Choroid plexus papilloma is a noncancerous growth in the brain that produces cerebrospinal fluid. It can cause symptoms such as headaches, nausea, and vomiting. Surgery is often required to remove the mass and drain excess fluid. Malignancy is rare but may require further treatment.
A choroid plexus papilloma is a noncancerous growth within the section of the brain that produces cerebrospinal fluid (CSF). Most papillomas are very small and cause no obvious symptoms, but a large or abnormal tumor can increase cerebrospinal fluid production and lead to excessive pressure in the skull. The condition is most commonly seen in infants and children under the age of five, but a slow-growing choroid plexus papilloma may not be detectable until adulthood. Surgery is needed when a papilloma causes symptoms to remove the mass and drain excess fluid from the brain.
Choroid plexus tissue is found in the brain’s ventricles, tubes that carry cerebrospinal fluid through the brain and spinal cord. In normal amounts, CSF provides cushioning and protection for delicate brain tissue. If a benign tumor develops in the tissue, however, the overactive cells start producing too much cerebrospinal fluid. The fluid can put pressure on the brain and lead to a variety of unpleasant symptoms.
A large choroid plexus papilloma can cause chronic headaches and frequent bouts of nausea and vomiting in an infant or adult. A baby may be very irritable and unable to tolerate feedings, and their head may enlarge as fluid production increases. Children and adults often experience confusion and difficulty maintaining balance when standing or walking.

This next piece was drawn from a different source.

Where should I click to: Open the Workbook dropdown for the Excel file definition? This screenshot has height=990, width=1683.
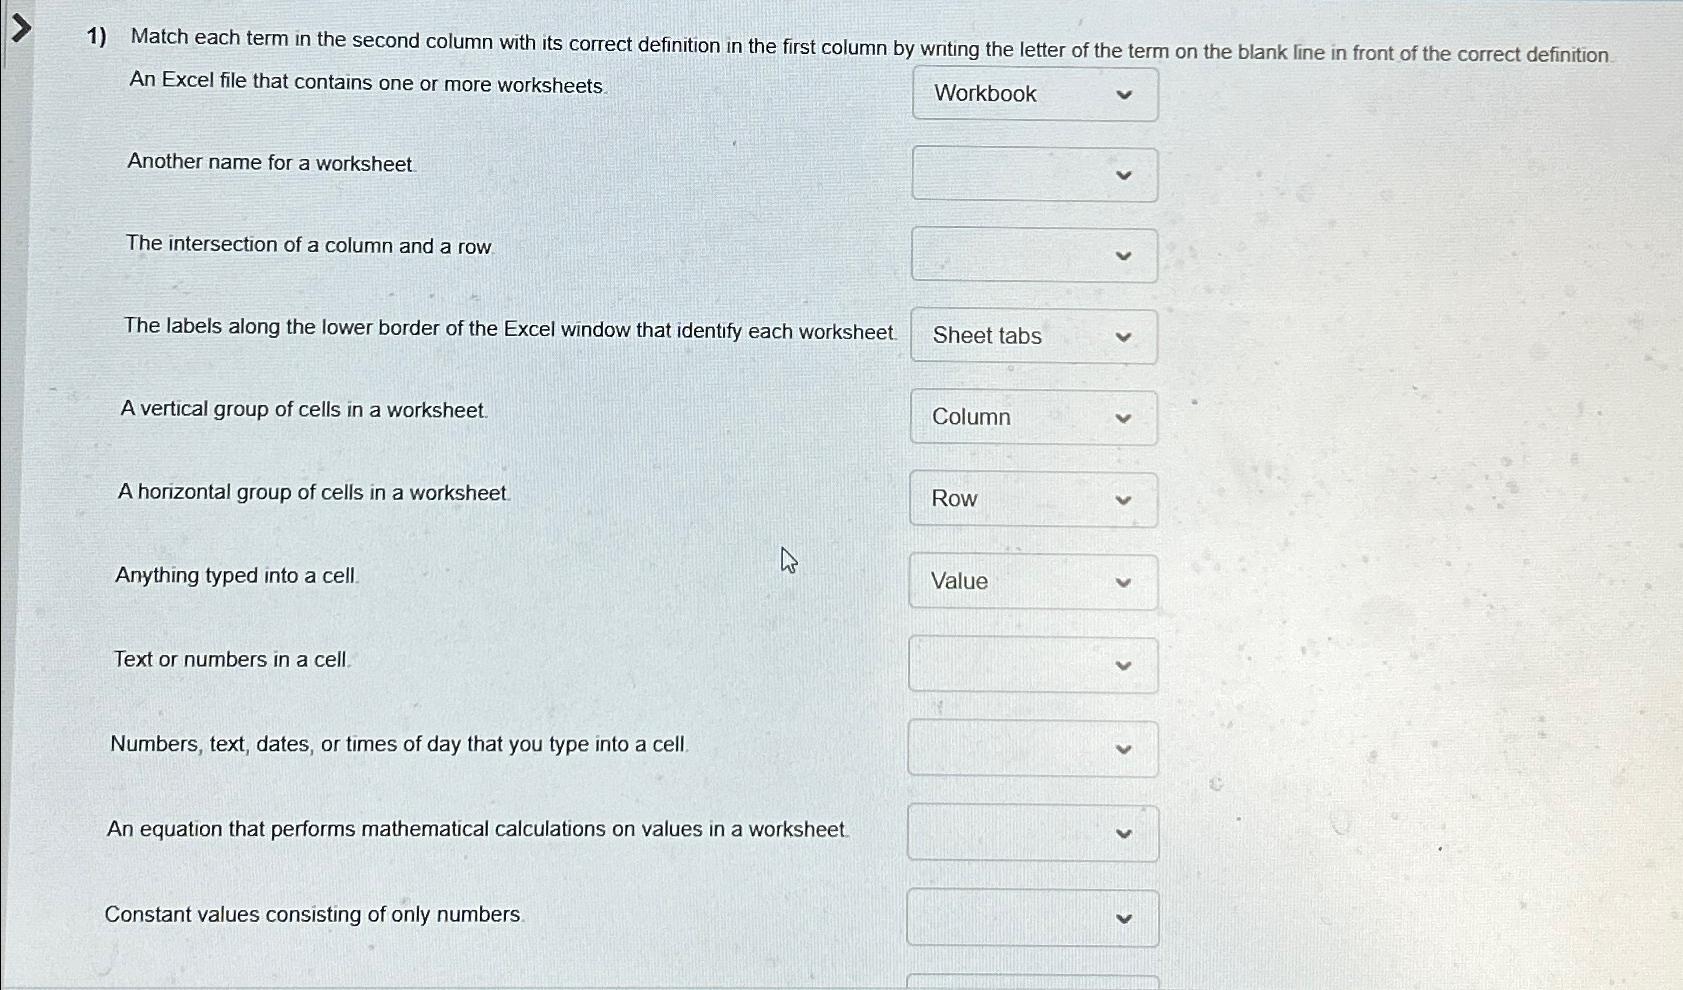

A neurosurgeon can check for a choroid plexus papilloma by performing a variety of diagnostic tests. X-rays and computed tomography scans can reveal a growth, and a spinal tap can confirm the presence of excess CSF. Once a tumor is discovered, a surgeon can take a small sample of tissue to make sure it isn’t cancerous.
Medications and bed rest can relieve some symptoms related to a choroid plexus papilloma, but surgery is almost always recommended to prevent long-term problems. First, a shunt is inserted into the skull and directed into the abdominal cavity to drain excess cerebrospinal fluid. A team of neurosurgeons can then perform a delicate procedure to locate and remove the mass. After surgery, a patient usually needs to stay in the hospital for several days so doctors can monitor recovery and make sure symptoms don’t return.
A choroid plexus papilloma only rarely becomes malignant and threatens to spread to other parts of the brain and spinal cord. If a malignancy is detected during diagnostic tests or surgery, doctors should consider further treatment measures. You may need a combination of chemotherapy, radiation, surgery, and drugs to fight the spread of the cancer. A patient’s prognosis depends on how early the cancer is discovered and how widespread it is before treatment begins.